***** SUPPLIED DATA

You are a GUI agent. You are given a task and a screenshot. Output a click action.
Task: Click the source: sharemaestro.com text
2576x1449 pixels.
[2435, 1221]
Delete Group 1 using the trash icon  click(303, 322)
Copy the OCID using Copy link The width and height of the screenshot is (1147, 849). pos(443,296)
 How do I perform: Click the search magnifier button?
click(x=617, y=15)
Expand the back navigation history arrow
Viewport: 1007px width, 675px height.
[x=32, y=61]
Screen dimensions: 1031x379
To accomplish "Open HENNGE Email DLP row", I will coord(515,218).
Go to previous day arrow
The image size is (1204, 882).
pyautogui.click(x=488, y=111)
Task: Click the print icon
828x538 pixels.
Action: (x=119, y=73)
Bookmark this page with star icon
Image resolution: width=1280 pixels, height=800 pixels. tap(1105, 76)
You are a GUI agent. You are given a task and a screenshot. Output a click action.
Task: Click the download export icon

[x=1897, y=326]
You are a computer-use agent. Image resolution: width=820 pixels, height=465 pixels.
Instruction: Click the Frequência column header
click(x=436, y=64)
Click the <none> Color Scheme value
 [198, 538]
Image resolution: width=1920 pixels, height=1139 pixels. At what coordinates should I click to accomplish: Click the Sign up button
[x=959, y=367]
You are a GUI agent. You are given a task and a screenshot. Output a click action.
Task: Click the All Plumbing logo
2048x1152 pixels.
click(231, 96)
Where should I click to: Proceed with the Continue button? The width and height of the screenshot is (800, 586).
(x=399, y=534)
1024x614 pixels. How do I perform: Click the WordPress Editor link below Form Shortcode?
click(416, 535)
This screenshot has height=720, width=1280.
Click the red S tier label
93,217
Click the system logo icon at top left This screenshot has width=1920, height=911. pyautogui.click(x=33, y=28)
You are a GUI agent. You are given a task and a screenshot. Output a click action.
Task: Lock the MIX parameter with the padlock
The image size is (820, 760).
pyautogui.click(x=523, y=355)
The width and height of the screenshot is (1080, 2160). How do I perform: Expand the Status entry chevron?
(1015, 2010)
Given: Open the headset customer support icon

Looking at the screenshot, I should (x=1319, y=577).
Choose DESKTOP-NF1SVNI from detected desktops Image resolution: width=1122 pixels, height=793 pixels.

**********

Reproduce the rows from the line containing "Screen dimensions: 1031x379" through the line containing "click(416, 535)", substituting "symbol" for every "icon" and leaving everything else unchanged.

§ THE COMPLETED TASK:
Screen dimensions: 1031x379
To accomplish "Open HENNGE Email DLP row", I will coord(515,218).
Go to previous day arrow
The image size is (1204, 882).
pyautogui.click(x=488, y=111)
Task: Click the print symbol
828x538 pixels.
Action: (x=119, y=73)
Bookmark this page with star symbol
Image resolution: width=1280 pixels, height=800 pixels. tap(1105, 76)
You are a GUI agent. You are given a task and a screenshot. Output a click action.
Task: Click the download export symbol

[x=1897, y=326]
You are a computer-use agent. Image resolution: width=820 pixels, height=465 pixels.
Instruction: Click the Frequência column header
click(x=436, y=64)
Click the <none> Color Scheme value
 [198, 538]
Image resolution: width=1920 pixels, height=1139 pixels. At what coordinates should I click to accomplish: Click the Sign up button
[x=959, y=367]
You are a GUI agent. You are given a task and a screenshot. Output a click action.
Task: Click the All Plumbing logo
2048x1152 pixels.
click(231, 96)
Where should I click to: Proceed with the Continue button? The width and height of the screenshot is (800, 586).
(x=399, y=534)
1024x614 pixels. How do I perform: Click the WordPress Editor link below Form Shortcode?
click(416, 535)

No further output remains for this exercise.